Studie legt unbekannten Magnetsinn bei Kühen nahe

Essen/Washington Kühe richten sich beim Fressen und Schlafen besonders häufig in Nord-Süd-Richtung aus.

Das deutet nach Ansicht von Wissenschaftlern auf einen bislang unbekannten Sinn für Magnetismus bei den Tieren hin.

So argumentieren Forscher der Universität Duisburg-Essen im Fachblatt «Proceedings» der US-Akademie der Wissenchaften («PNAS»; online vorab veröffentlicht). Die Wissenschaftler um Sabine Begall sind durch die Auswertung von Fotos des Satellitenbildprogramms Google Earth auf das Phänomen aufmerksam geworden. Sie analysierten Aufnahmen von weltweit 308 Weiden und insgesamt 8510 Tieren.

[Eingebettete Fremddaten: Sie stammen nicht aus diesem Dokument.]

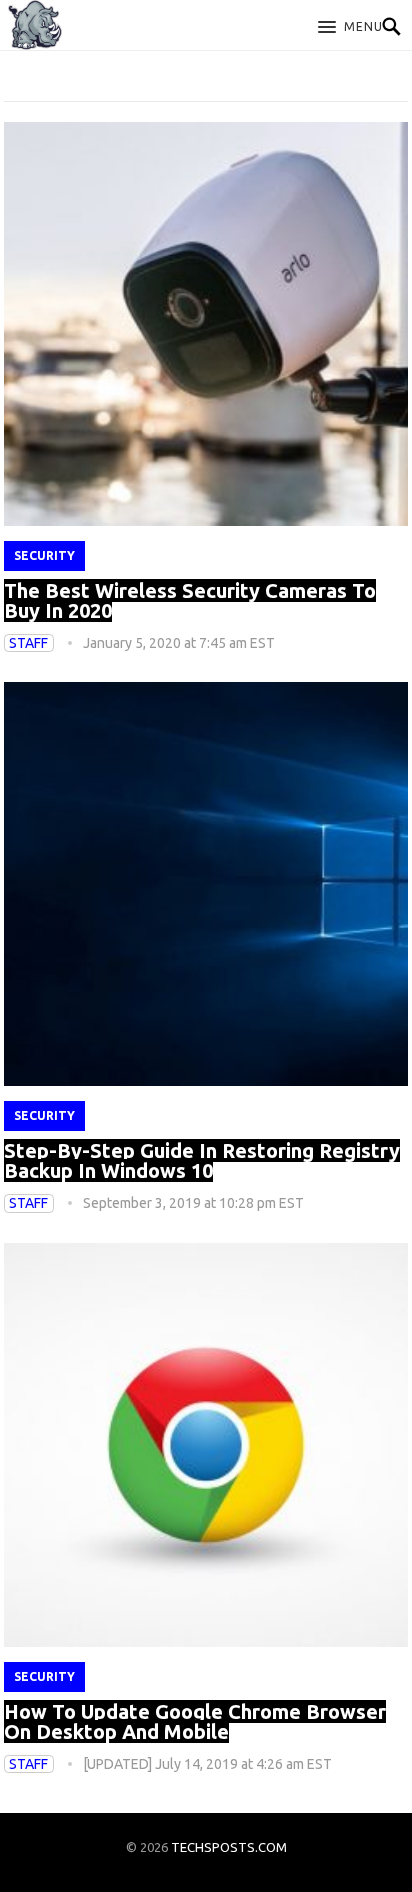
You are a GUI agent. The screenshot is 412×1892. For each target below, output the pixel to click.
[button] (350, 28)
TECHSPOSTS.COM (229, 1847)
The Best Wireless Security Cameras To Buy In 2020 (190, 600)
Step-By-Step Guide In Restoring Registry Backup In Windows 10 (202, 1160)
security (44, 555)
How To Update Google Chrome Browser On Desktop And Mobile (195, 1721)
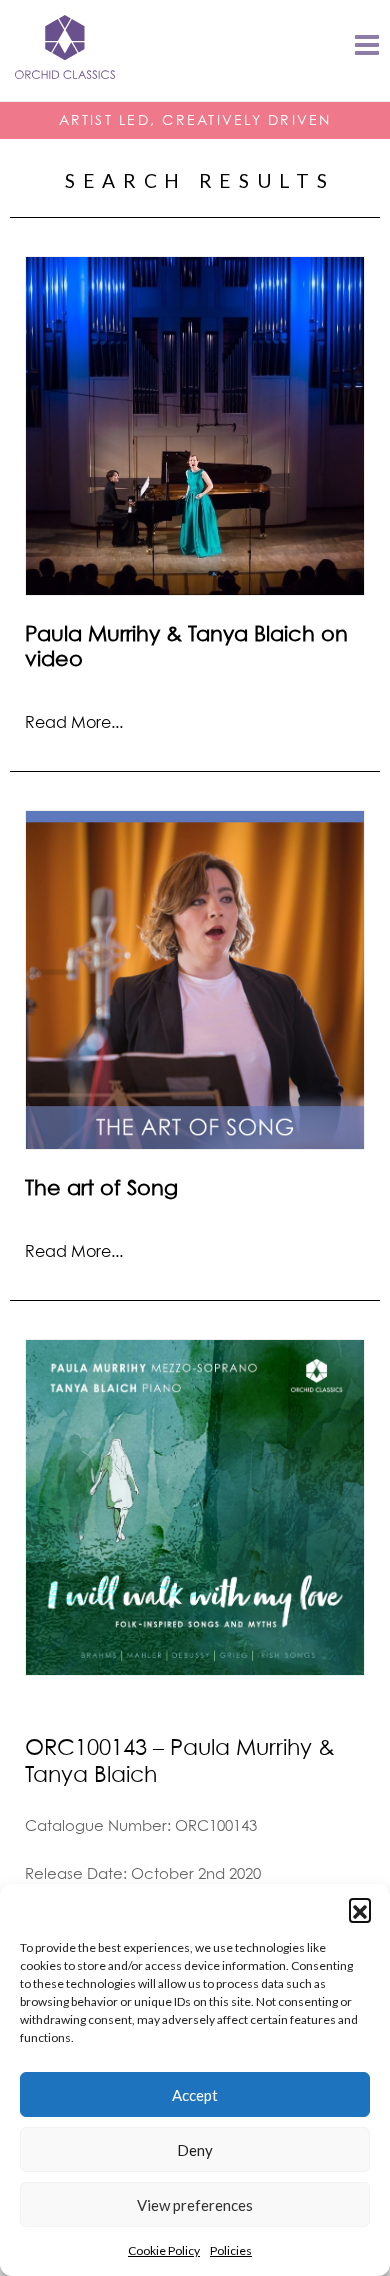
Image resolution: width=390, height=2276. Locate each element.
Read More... (74, 722)
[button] (360, 1909)
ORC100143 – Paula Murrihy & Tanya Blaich (180, 1760)
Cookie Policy (164, 2250)
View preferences (195, 2205)
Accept (195, 2095)
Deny (195, 2150)
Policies (231, 2250)
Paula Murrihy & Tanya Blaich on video (186, 646)
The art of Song (101, 1187)
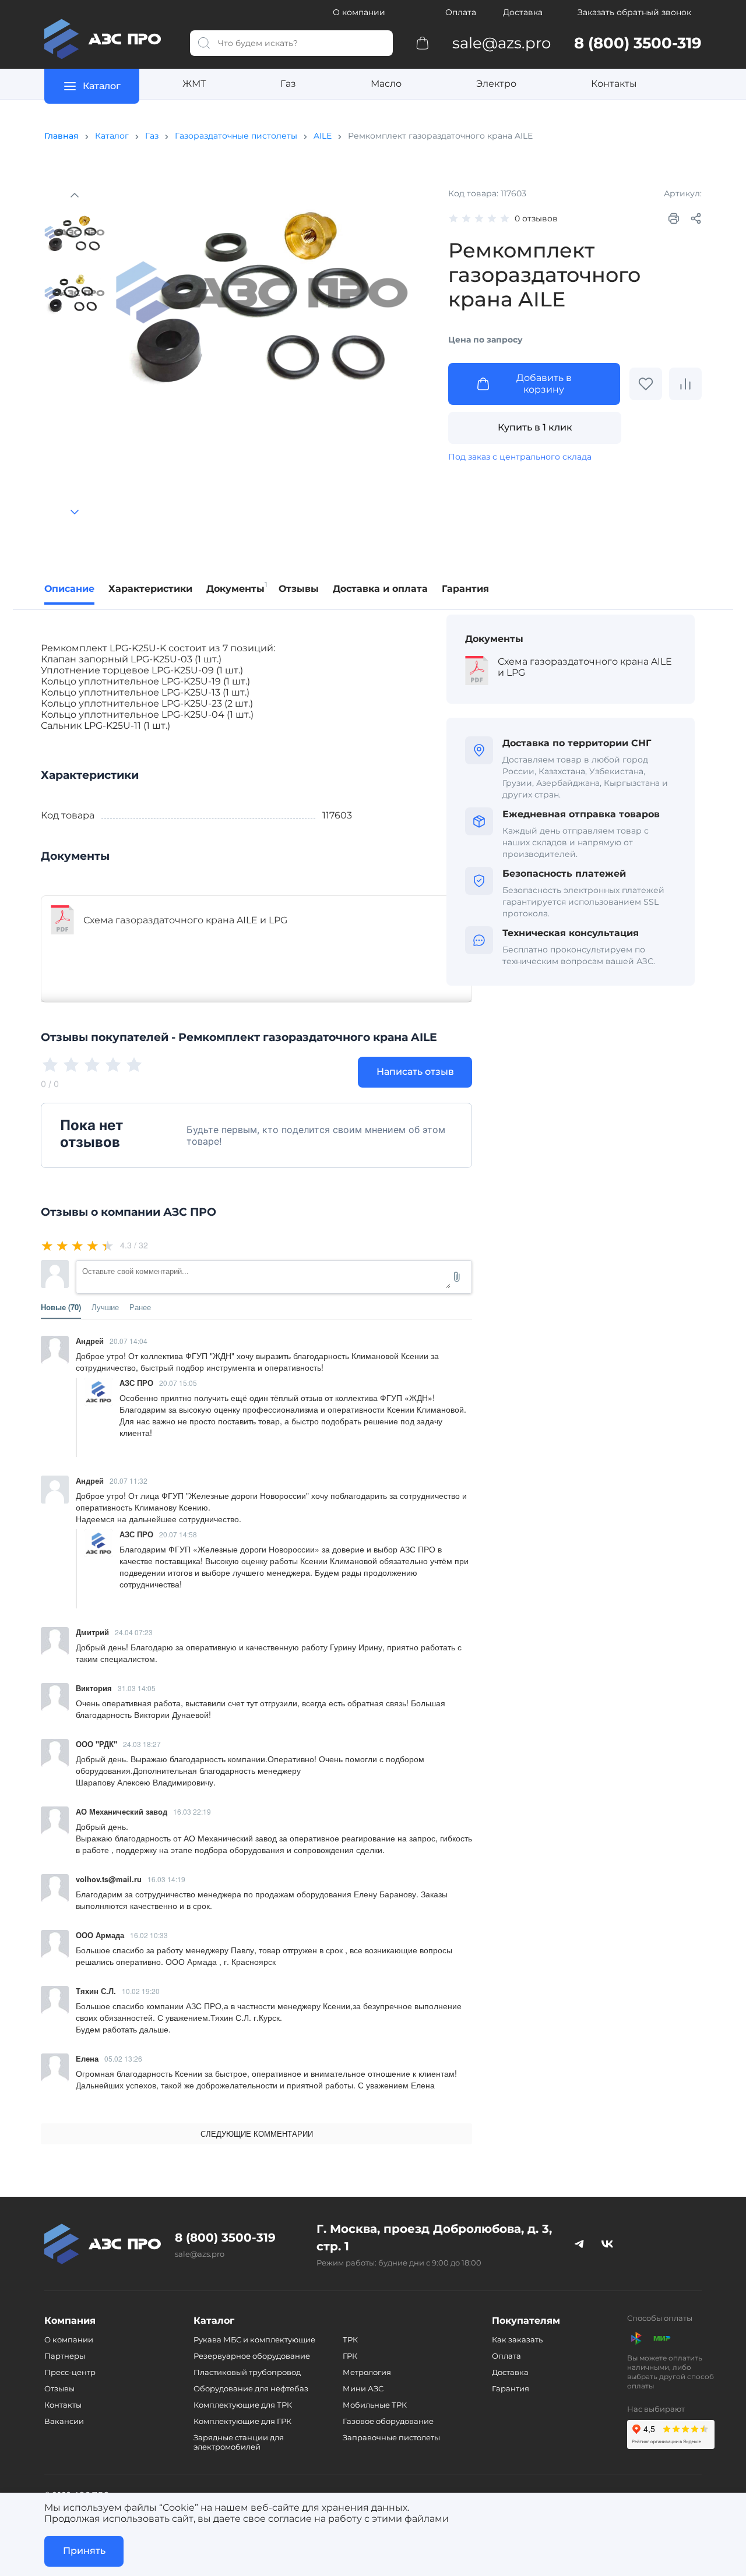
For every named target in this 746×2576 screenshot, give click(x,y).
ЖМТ (194, 83)
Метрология (367, 2372)
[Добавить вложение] (457, 1277)
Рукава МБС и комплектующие (254, 2339)
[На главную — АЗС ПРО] (107, 39)
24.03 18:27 (142, 1744)
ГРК (350, 2355)
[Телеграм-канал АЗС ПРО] (579, 2244)
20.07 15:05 (178, 1383)
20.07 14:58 (178, 1534)
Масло (386, 83)
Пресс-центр (70, 2372)
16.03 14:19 (166, 1879)
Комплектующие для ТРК (242, 2404)
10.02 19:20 (141, 1991)
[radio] (48, 1245)
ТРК (350, 2339)
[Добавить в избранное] (645, 384)
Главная (61, 135)
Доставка (523, 12)
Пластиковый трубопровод (247, 2372)
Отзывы (59, 2388)
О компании (359, 12)
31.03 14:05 (137, 1688)
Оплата (460, 12)
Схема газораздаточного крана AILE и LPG (185, 920)
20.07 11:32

«Die Hintergründe dieses Verhaltens sind noch völlig unbekannt», sagte die federführende Essener Forscherin Begall. Denkbar sei ein Einfluss auf physiologische Vorgänge im Körper der Tiere wie etwa die Milchproduktion. Bei Vögeln ist die Orientierung am Magnetfeld der Erde bereits gut erforscht. Auch bei verschiedenen Nagetieren sowie einer Fledermausart ist ein Magnetsinn bekannt. So orientiert sich etwa der hamstergroße afrikanischen Graumull beim unterirdischen Nestbau am Magnetfeld der Erde, wie ebenfalls Essener Forscher nachgewiesen haben. Vermutet werde der Sinn für Magnetismus in der Hornhaut des Auges.

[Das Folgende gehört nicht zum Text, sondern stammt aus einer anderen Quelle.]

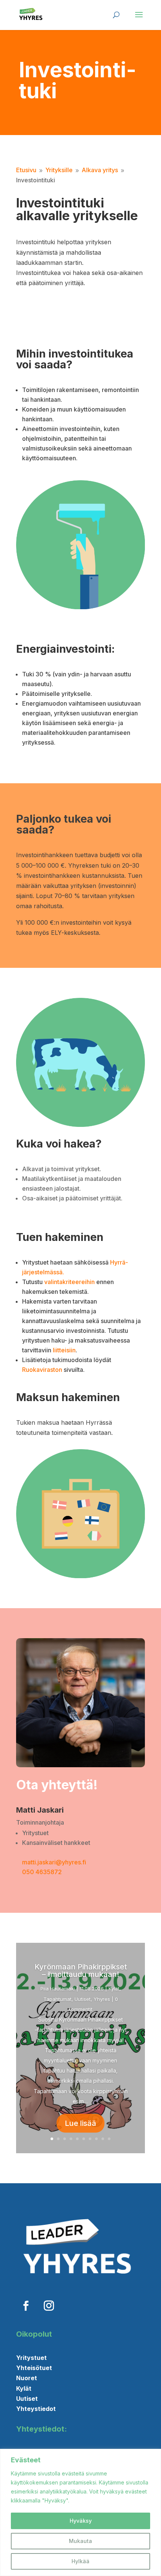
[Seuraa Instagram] (49, 2306)
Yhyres (102, 1999)
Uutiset (83, 1999)
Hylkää (80, 2561)
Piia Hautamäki (57, 1989)
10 (109, 2138)
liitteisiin (64, 1350)
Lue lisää (80, 2123)
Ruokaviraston (43, 1369)
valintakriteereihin (69, 1282)
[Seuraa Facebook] (26, 2306)
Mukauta (80, 2541)
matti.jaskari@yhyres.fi (54, 1862)
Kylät (114, 1989)
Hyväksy (81, 2520)
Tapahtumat (57, 1999)
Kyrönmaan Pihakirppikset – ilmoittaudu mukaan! (80, 1970)
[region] (80, 2512)
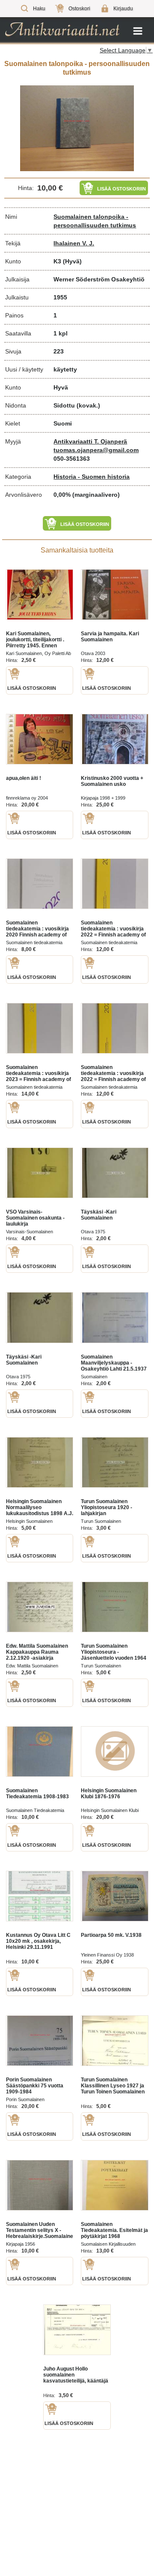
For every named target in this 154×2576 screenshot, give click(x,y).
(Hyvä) (72, 261)
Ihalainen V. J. (73, 243)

«Daraufhin ist die Idee entstanden , auch größere Säugetiere auf einen Sinn für Magnetismus zu untersuchen», berichtete Begall. Die bei den Kühen mit Hilfe von Google Earth gefunden Ergebnisse seien «hoch signifikant». Dabei könne man die Einflüsse von Wind und Sonne auf das Verhalten der Tiere weitgehend ausschließen. «Wenn sich die Tiere etwa nach der Sonne ausgerichtet hätte, hätte sich dies je nach der Uhrzeit ändern müssen», sagte Begall.

Aber auch bei der Wahl des meist geschützten nächtlichen Schlafplatzes von Rehen und Hirschen hätten tschechische Forscher bei Beobachtungen in der Natur eine weitgehende Nord-Süd-Ausrichtung nachgewiesen. Ob ein Sinn für Magnetismus auch beim Menschen vorhanden sei, sei derzeit noch unklar. Bei kommenden Forschungsarbeiten wollen sich die Essener Wissenschaftler zunächst auf andere große Säugetiere wie Schafe, Pferde oder Wildschweine konzentrieren.